(MATERIAL SUPPLIED Opens)
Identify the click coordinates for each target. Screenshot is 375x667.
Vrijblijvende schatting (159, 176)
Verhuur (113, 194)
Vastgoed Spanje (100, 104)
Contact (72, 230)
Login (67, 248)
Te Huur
(MATERIAL SUPPLIED Closes)
**WORK INSTRUCTION:** Copy the entries above exactly, so that each line matches the original.

**WRITTEN RESPONSE:**
Identify the click coordinates for each target. Screenshot is 375x667.
Vrijblijvende schatting (159, 176)
Verhuur (113, 194)
Vastgoed Spanje (100, 104)
Contact (72, 230)
Login (67, 248)
Te Huur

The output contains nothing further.